▸ What you are asked to do
Return, exactly as written, every line from the first line of the data below through the line that contains "Traduzioni e interpretariato (116, 1072)".

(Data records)
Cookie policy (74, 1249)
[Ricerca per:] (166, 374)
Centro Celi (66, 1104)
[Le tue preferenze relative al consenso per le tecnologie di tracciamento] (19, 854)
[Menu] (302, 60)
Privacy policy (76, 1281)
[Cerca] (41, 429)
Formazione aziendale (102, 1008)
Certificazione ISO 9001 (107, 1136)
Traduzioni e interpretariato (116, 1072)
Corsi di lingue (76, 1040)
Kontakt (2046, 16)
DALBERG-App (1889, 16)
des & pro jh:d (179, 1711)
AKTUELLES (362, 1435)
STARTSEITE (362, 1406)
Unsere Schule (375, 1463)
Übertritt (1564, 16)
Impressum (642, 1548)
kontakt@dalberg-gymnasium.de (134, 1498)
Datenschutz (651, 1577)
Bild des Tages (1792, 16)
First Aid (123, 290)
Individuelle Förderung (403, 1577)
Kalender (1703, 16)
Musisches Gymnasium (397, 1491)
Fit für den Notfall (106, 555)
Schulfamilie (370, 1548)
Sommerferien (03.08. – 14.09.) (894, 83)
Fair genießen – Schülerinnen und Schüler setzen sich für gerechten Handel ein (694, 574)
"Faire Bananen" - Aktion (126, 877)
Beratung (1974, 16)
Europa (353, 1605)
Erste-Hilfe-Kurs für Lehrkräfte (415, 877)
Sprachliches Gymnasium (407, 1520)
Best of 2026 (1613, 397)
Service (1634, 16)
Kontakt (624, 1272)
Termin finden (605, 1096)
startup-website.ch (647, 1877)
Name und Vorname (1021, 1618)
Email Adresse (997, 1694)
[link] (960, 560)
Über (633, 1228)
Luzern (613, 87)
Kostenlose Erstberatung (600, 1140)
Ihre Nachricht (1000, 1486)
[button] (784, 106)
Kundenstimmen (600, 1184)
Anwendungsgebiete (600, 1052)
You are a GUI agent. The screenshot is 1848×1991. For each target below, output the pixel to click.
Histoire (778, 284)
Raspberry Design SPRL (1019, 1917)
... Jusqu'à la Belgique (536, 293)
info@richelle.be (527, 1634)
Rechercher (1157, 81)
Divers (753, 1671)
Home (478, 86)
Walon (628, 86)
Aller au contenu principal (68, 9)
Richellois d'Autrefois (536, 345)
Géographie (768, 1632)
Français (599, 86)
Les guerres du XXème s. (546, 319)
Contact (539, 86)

▸ Written solution
Cookie policy (74, 1249)
[Ricerca per:] (166, 374)
Centro Celi (66, 1104)
[Le tue preferenze relative al consenso per le tecnologie di tracciamento] (19, 854)
[Menu] (302, 60)
Privacy policy (76, 1281)
[Cerca] (41, 429)
Formazione aziendale (102, 1008)
Certificazione ISO 9001 (107, 1136)
Traduzioni e interpretariato (116, 1072)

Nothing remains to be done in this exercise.